▶ **DATA PROVIDED**
________
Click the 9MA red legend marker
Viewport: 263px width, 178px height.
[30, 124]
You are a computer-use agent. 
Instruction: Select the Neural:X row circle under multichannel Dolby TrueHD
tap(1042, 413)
________
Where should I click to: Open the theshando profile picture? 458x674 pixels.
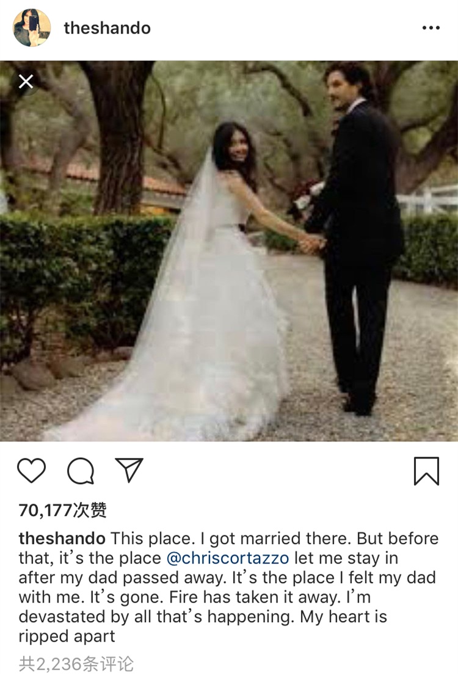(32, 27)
________
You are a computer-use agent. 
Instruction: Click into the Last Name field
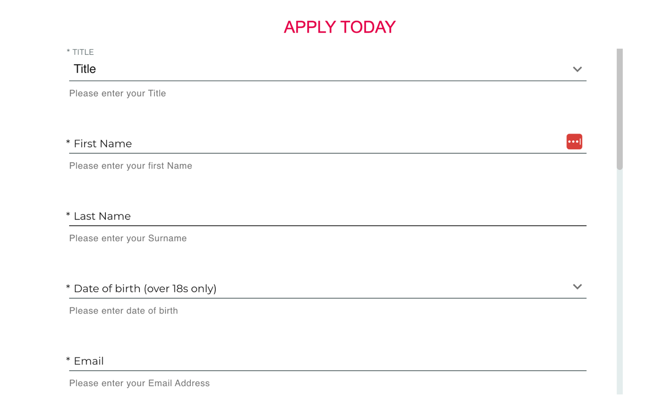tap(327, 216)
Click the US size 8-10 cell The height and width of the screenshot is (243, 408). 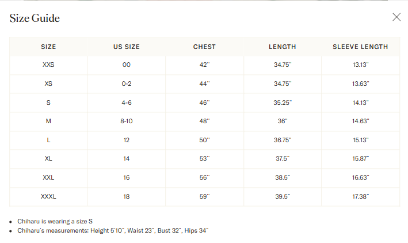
________
▶ **INSTRUCTION**
Update the listing by rewriting only the lines from the one that has "Click the 9MA red legend marker" through the one that has "tap(1042, 413)", with "Select" replaced by "Choose" and everything else left the same.

▶ **REPLY TO THE EXERCISE**
Click the 9MA red legend marker
Viewport: 263px width, 178px height.
[30, 124]
You are a computer-use agent. 
Instruction: Choose the Neural:X row circle under multichannel Dolby TrueHD
tap(1042, 413)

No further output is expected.